Dranginis was the prosecutor on the losing end of the first Connecticut case on which Lee testified, not long after he took a job as professor of forensic science at the University of New Haven.

Lee was a witness for the defense.

"In 1975 when I come here, I volunteer my services to the state and to most prosecutors, but they turn me down," Lee said during a recent two-hour interview in his office at the Henry Lee Forensic Institute on the campus of the University of New Haven.

The walls of his office are adorned with plaques and awards he has picked up over the years. There are photos of him with famous attorneys he has worked with and one on his desk of his wife, Margaret, and their two children.

"Then a public defender, Charlie Gill, contacted me and ask for help with a sexual assault case in Litchfield," Lee said. "At that time whatever the police said you had to accept because there was no way to check."

The legend of Henry Lee was about to be born.

Panties In The Tree

"Somebody at UNH told me about this Chinese guy who was a Ph.D. who knew about forensics that was teaching there," Gill said. "I went to see him and I could barely understand a word he said the first time I met him."

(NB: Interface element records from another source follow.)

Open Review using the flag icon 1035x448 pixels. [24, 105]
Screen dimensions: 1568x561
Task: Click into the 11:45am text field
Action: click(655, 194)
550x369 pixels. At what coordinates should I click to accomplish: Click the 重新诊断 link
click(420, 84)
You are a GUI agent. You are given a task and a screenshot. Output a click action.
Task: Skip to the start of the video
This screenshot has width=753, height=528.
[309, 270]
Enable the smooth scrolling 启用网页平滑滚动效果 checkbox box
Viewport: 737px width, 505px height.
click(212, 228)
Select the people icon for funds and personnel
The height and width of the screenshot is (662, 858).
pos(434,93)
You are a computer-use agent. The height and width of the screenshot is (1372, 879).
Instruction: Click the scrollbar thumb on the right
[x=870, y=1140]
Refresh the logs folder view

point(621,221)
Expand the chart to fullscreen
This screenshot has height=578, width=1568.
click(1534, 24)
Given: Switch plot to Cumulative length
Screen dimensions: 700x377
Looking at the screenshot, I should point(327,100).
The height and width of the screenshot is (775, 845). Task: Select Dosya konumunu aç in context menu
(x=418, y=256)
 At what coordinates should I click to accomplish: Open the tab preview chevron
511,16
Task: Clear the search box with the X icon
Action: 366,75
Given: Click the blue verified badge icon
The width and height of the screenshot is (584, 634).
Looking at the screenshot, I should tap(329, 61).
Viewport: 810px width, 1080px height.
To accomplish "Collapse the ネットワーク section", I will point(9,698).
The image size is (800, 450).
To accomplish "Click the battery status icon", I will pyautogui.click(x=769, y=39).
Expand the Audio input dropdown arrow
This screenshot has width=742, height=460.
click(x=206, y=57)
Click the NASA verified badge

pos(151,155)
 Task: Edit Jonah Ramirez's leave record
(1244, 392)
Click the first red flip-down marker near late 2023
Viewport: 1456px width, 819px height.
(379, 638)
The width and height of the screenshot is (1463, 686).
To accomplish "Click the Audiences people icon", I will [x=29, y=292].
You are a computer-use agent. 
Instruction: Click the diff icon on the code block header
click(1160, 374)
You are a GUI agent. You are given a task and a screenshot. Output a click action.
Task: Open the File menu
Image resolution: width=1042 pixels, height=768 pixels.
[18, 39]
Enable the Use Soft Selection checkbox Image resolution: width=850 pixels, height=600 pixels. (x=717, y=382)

Gill, who went on to become a Superior Court judge, wanted Lee to testify about the "panties in the tree" case, in which Gill was defending a man accused of sexually assaulting a woman he and a friend had met at a bar.

Gill said it became known as the panties in the tree case because the woman's underwear was found in a tree near where the two men had picked her up in their car.

"Henry told me to get the panties so he could examine them," Gill said. "I got them from the court and drove them down to UNH, and Henry was waiting for me. His wife and kids were sitting in the car because he was about to go to New York to be grand marshal of some parade, but he wanted to examine those panties first."

Gill said Lee showed up to testify and "of course he was dramatic" and tore apart the state's case. Gill said Lee found seminal evidence from at least four or five other people on the panties. Lee also criticized the initial examination that was done of the woman after she made the allegations, Gill recalled.

The two men were acquitted. The case led police to establish rape kits for all detectives and later hospital personnel to use when collecting evidence in potential sexual assault cases.

"Henry was well ahead of his time even then," Gill said.